I build a script that should generate an sitemap for my project.
This script use strtr() to replace unwanted signs and also convert German umlauts.
$ers = array( '<' => '', '>' => '', ' ' => '-', 'Ä' => 'Ae', 'Ö' => 'Oe', 'Ü' => 'Ue', 'ä' => 'ae', 'ö' => 'oe', 'ü' => 'ue', 'ß' => 'ss', '&' => 'und', '*' => '', ' - ' => '-', ',' => '', '.' => '', '!' => '', '?' => '' );
foreach ($rs_post as $row) {
$kategorie = $row['category'];
$kategorie = strtr($kategorie,$ers);
$kategorie = strtolower($kategorie);
$kategorie = trim($kategorie);
$org_file .= "<url><loc>https://domain.org/kategorie/" . $kategorie . "/</loc><lastmod>2016-08-18T19:02:42+00:00</lastmod><changefreq>monthly</changefreq><priority>0.2</priority></url>" . PHP_EOL;
}
Unwanted signs like "<" will be replaced correctly, but the German umlauts are not converted. I have no idea why.

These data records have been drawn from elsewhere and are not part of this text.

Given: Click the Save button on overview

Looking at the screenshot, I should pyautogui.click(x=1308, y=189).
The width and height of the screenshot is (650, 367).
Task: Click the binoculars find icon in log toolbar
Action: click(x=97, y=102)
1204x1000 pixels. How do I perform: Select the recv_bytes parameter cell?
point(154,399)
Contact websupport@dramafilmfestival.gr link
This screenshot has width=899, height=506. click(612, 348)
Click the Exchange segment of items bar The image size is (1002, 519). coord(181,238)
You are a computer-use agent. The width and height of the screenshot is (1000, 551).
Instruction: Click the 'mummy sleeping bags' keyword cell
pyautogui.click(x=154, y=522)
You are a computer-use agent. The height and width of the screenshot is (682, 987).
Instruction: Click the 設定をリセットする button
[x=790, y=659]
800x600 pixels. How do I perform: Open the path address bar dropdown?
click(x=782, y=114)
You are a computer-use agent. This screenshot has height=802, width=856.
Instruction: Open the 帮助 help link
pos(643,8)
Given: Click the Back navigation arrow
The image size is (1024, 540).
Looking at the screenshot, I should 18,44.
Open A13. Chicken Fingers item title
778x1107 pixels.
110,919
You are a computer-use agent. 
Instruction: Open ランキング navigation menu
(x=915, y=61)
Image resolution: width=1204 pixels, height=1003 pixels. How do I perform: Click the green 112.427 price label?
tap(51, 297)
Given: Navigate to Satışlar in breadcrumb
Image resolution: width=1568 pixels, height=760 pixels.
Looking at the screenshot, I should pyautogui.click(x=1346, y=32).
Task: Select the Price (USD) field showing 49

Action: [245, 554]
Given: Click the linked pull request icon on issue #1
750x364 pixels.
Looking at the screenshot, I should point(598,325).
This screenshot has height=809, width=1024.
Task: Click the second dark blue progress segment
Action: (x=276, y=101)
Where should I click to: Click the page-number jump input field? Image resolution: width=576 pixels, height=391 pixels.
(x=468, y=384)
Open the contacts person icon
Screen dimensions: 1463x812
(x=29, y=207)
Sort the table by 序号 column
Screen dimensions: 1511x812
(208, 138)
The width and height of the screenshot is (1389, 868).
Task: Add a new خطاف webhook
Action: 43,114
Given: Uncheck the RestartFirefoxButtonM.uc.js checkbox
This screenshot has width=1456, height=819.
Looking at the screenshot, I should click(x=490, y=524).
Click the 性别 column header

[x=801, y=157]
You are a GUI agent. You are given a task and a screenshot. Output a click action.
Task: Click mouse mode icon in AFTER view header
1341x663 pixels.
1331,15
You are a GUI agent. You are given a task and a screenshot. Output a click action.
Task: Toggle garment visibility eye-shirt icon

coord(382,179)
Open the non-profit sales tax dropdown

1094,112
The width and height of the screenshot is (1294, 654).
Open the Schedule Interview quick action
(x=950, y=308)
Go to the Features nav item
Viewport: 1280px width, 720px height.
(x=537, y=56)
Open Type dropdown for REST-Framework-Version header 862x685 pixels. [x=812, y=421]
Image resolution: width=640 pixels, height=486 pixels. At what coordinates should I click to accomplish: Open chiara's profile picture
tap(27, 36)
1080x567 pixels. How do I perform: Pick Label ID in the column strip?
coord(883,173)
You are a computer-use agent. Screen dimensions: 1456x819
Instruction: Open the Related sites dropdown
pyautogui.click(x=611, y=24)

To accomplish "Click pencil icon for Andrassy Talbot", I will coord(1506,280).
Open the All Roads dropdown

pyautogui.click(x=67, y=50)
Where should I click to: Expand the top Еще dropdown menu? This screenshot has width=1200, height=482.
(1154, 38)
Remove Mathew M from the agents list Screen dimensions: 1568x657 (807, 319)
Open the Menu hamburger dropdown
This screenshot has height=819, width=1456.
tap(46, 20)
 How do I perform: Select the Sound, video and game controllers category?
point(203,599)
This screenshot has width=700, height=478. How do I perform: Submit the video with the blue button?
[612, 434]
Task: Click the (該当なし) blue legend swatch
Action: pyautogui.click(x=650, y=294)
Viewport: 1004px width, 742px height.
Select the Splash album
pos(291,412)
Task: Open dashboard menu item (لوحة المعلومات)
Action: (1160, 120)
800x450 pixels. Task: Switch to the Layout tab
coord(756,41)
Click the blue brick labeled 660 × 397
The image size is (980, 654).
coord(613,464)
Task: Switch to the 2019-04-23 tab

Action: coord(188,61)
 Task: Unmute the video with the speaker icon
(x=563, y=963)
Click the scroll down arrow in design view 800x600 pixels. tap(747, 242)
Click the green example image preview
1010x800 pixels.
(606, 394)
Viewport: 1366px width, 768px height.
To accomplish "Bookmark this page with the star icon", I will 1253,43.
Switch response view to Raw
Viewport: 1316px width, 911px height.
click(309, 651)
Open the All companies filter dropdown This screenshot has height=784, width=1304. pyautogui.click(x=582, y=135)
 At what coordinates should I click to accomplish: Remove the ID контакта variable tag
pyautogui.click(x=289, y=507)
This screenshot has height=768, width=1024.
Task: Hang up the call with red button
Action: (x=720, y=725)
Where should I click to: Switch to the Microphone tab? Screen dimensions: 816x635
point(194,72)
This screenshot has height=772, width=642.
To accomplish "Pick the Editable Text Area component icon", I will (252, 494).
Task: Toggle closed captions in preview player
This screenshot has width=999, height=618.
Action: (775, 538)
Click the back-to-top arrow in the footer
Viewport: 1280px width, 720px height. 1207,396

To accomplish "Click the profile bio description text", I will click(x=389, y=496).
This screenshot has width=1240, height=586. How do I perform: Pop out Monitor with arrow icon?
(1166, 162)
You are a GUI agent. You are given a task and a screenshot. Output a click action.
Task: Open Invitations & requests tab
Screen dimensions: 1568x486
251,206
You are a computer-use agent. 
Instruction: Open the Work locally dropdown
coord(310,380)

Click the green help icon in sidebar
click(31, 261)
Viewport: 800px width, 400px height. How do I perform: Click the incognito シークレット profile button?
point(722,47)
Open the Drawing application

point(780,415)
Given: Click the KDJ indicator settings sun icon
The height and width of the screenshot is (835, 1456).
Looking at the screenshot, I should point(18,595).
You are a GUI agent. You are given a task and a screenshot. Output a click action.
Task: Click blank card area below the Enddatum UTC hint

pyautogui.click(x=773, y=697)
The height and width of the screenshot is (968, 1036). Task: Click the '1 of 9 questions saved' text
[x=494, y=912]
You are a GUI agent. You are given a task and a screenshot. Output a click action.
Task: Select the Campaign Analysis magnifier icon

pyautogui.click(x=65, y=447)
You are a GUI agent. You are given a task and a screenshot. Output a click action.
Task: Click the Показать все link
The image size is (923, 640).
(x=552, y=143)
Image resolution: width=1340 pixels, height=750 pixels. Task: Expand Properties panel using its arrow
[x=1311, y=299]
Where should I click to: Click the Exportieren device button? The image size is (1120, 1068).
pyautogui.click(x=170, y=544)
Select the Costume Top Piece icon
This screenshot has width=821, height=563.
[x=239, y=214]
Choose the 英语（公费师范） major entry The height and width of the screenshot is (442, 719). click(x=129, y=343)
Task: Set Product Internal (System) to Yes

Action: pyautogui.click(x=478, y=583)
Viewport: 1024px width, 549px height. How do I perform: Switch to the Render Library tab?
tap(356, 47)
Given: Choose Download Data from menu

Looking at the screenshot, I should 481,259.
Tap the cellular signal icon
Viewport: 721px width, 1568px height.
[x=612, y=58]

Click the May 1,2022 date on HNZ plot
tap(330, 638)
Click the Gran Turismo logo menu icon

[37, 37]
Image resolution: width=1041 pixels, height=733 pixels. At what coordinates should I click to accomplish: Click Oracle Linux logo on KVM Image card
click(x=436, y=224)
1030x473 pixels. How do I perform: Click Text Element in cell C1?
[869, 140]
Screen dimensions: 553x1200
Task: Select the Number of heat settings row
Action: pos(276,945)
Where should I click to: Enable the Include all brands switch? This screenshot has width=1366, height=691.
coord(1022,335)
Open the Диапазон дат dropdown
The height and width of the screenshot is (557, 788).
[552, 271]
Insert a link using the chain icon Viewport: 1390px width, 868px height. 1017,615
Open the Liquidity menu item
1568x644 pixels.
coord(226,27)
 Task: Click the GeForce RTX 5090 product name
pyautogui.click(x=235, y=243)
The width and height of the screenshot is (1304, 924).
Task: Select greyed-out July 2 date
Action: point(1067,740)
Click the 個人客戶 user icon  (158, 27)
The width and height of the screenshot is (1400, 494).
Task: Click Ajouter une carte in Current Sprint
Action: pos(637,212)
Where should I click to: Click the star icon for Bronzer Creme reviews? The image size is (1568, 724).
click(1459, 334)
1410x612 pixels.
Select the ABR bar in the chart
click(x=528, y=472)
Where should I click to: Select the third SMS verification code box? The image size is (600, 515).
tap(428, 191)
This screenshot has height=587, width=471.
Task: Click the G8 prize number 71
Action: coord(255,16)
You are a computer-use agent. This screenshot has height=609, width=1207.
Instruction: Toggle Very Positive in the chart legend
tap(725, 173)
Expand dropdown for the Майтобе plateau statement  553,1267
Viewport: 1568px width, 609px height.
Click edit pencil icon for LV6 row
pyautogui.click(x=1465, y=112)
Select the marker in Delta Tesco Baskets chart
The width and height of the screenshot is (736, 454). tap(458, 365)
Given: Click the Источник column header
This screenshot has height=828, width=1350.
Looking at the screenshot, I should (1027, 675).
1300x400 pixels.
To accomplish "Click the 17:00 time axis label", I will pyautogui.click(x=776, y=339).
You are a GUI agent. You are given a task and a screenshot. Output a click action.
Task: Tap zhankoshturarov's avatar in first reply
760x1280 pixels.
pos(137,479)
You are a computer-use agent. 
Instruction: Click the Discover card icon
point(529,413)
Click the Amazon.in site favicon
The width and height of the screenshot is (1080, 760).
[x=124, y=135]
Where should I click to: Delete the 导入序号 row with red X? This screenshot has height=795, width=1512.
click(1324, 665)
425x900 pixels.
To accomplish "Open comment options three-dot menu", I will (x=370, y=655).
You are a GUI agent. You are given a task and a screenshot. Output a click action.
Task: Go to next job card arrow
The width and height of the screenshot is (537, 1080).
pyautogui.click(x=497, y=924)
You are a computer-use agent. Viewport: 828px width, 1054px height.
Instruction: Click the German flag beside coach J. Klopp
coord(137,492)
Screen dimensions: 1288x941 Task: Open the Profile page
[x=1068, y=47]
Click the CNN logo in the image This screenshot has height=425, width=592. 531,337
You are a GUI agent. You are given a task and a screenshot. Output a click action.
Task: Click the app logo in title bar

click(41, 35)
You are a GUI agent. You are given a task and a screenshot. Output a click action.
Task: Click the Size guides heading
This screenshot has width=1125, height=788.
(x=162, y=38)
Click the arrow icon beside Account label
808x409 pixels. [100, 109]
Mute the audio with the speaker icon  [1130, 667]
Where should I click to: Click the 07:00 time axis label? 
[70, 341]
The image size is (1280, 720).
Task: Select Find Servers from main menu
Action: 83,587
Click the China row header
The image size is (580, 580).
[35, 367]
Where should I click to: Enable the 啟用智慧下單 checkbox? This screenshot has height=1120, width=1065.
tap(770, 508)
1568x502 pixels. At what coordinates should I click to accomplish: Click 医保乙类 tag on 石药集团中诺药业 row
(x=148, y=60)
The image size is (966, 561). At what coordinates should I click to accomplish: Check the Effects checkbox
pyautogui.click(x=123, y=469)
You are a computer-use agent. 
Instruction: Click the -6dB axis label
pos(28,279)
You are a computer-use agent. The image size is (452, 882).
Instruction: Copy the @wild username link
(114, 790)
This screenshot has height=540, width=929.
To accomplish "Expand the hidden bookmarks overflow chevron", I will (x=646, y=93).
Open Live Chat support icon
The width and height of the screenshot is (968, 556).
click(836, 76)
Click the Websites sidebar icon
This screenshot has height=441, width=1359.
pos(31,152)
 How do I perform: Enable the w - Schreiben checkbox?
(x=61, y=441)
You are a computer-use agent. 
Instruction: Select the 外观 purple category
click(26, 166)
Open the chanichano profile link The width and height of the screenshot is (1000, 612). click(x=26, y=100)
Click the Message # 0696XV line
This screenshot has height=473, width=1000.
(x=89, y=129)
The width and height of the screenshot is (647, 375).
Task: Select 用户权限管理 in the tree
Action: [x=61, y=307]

Someone has a tipp for me?
Torsten
As others have noted, the most likely cause is a character encoding mismatch. Since the titles you're trying to convert are apparently in UTF-8, the problem is most likely that your PHP source code isn't. Try re-saving the file as UTF-8 text, and see if that fixes the problem.
BTW, a simple way to debug this would be to print out both your data rows and your transliteration array into the same output file using e.g. print_r()
or var_dump()
, and look at the output to see if the non-ASCII characters in it look correct. If the characters look right in the data but wrong in the transliteration table (or vice versa), that's a sign that the encodings don't match.
Ps. If you have the PHP iconv extension installed (and you probably do), consider using it to automatically convert your titles to ASCII.